Rows taken from a collection:
━━━━━━
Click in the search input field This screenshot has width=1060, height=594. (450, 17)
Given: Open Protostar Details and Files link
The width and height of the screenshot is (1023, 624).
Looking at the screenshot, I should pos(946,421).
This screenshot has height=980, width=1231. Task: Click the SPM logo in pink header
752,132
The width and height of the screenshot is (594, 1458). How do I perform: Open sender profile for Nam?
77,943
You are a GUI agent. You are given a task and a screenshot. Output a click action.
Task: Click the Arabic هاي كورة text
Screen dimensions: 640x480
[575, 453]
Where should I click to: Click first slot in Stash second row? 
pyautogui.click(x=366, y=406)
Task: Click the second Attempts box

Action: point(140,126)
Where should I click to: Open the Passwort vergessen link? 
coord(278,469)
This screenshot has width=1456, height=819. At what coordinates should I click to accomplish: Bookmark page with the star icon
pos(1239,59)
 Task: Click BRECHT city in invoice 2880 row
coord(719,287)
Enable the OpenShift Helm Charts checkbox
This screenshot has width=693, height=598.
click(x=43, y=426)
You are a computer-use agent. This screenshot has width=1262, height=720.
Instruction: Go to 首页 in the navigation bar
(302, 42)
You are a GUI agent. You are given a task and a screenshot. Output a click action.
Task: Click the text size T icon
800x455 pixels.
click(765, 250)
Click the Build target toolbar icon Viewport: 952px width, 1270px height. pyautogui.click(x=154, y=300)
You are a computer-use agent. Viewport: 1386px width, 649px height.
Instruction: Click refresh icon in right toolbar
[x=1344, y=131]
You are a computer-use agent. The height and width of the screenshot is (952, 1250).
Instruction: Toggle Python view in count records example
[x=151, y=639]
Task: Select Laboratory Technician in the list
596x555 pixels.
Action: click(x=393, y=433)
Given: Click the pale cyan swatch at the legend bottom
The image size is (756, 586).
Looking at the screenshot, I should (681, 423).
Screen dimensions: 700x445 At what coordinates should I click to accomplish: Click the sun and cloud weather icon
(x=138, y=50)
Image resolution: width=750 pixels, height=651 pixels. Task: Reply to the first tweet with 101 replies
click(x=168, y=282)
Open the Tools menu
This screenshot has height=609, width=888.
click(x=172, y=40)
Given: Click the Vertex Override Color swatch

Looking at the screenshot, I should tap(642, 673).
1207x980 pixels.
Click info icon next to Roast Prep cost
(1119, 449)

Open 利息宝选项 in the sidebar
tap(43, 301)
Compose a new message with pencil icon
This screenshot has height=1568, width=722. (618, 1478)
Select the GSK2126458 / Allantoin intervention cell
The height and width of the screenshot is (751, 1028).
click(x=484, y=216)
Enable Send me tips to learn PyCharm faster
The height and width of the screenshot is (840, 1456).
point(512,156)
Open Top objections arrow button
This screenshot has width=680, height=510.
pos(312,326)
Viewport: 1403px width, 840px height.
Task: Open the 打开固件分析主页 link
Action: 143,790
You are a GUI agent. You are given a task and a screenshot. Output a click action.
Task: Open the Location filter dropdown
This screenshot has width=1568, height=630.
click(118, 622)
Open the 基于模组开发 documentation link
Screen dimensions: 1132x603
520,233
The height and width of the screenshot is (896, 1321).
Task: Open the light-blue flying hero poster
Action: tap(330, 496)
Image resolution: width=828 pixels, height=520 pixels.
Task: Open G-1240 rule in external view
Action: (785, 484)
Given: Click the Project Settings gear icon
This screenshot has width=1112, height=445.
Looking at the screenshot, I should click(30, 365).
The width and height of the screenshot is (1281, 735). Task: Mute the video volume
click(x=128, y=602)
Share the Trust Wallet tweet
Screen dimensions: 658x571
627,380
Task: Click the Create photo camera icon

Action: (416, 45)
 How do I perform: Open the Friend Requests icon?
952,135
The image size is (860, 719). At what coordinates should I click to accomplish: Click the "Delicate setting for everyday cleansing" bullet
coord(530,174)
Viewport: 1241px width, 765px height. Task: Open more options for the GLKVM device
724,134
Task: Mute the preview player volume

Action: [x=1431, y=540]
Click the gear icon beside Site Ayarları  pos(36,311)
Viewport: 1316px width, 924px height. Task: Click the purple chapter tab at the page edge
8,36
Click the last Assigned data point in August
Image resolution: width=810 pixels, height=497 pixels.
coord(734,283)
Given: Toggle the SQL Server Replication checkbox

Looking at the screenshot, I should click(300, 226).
━━━━━━
Exercise objective:
Transcribe all of the rows above verbatim, reproducing every line without alteration.

Exercise response:
Click in the search input field This screenshot has width=1060, height=594. (450, 17)
Given: Open Protostar Details and Files link
The width and height of the screenshot is (1023, 624).
Looking at the screenshot, I should pos(946,421).
This screenshot has height=980, width=1231. Task: Click the SPM logo in pink header
752,132
The width and height of the screenshot is (594, 1458). How do I perform: Open sender profile for Nam?
77,943
You are a GUI agent. You are given a task and a screenshot. Output a click action.
Task: Click the Arabic هاي كورة text
Screen dimensions: 640x480
[575, 453]
Where should I click to: Click first slot in Stash second row? 
pyautogui.click(x=366, y=406)
Task: Click the second Attempts box

Action: point(140,126)
Where should I click to: Open the Passwort vergessen link? 
coord(278,469)
This screenshot has width=1456, height=819. At what coordinates should I click to accomplish: Bookmark page with the star icon
pos(1239,59)
 Task: Click BRECHT city in invoice 2880 row
coord(719,287)
Enable the OpenShift Helm Charts checkbox
This screenshot has width=693, height=598.
click(x=43, y=426)
You are a computer-use agent. This screenshot has width=1262, height=720.
Instruction: Go to 首页 in the navigation bar
(302, 42)
You are a GUI agent. You are given a task and a screenshot. Output a click action.
Task: Click the text size T icon
800x455 pixels.
click(765, 250)
Click the Build target toolbar icon Viewport: 952px width, 1270px height. pyautogui.click(x=154, y=300)
You are a computer-use agent. Viewport: 1386px width, 649px height.
Instruction: Click refresh icon in right toolbar
[x=1344, y=131]
You are a computer-use agent. The height and width of the screenshot is (952, 1250).
Instruction: Toggle Python view in count records example
[x=151, y=639]
Task: Select Laboratory Technician in the list
596x555 pixels.
Action: click(x=393, y=433)
Given: Click the pale cyan swatch at the legend bottom
The image size is (756, 586).
Looking at the screenshot, I should (681, 423).
Screen dimensions: 700x445 At what coordinates should I click to accomplish: Click the sun and cloud weather icon
(x=138, y=50)
Image resolution: width=750 pixels, height=651 pixels. Task: Reply to the first tweet with 101 replies
click(x=168, y=282)
Open the Tools menu
This screenshot has height=609, width=888.
click(x=172, y=40)
Given: Click the Vertex Override Color swatch

Looking at the screenshot, I should tap(642, 673).
1207x980 pixels.
Click info icon next to Roast Prep cost
(1119, 449)

Open 利息宝选项 in the sidebar
tap(43, 301)
Compose a new message with pencil icon
This screenshot has height=1568, width=722. (618, 1478)
Select the GSK2126458 / Allantoin intervention cell
The height and width of the screenshot is (751, 1028).
click(x=484, y=216)
Enable Send me tips to learn PyCharm faster
The height and width of the screenshot is (840, 1456).
point(512,156)
Open Top objections arrow button
This screenshot has width=680, height=510.
pos(312,326)
Viewport: 1403px width, 840px height.
Task: Open the 打开固件分析主页 link
Action: 143,790
You are a GUI agent. You are given a task and a screenshot. Output a click action.
Task: Open the Location filter dropdown
This screenshot has width=1568, height=630.
click(118, 622)
Open the 基于模组开发 documentation link
Screen dimensions: 1132x603
520,233
The height and width of the screenshot is (896, 1321).
Task: Open the light-blue flying hero poster
Action: tap(330, 496)
Image resolution: width=828 pixels, height=520 pixels.
Task: Open G-1240 rule in external view
Action: (785, 484)
Given: Click the Project Settings gear icon
This screenshot has width=1112, height=445.
Looking at the screenshot, I should click(30, 365).
The width and height of the screenshot is (1281, 735). Task: Mute the video volume
click(x=128, y=602)
Share the Trust Wallet tweet
Screen dimensions: 658x571
627,380
Task: Click the Create photo camera icon

Action: (416, 45)
 How do I perform: Open the Friend Requests icon?
952,135
The image size is (860, 719). At what coordinates should I click to accomplish: Click the "Delicate setting for everyday cleansing" bullet
coord(530,174)
Viewport: 1241px width, 765px height. Task: Open more options for the GLKVM device
724,134
Task: Mute the preview player volume

Action: [x=1431, y=540]
Click the gear icon beside Site Ayarları  pos(36,311)
Viewport: 1316px width, 924px height. Task: Click the purple chapter tab at the page edge
8,36
Click the last Assigned data point in August
Image resolution: width=810 pixels, height=497 pixels.
coord(734,283)
Given: Toggle the SQL Server Replication checkbox

Looking at the screenshot, I should click(300, 226).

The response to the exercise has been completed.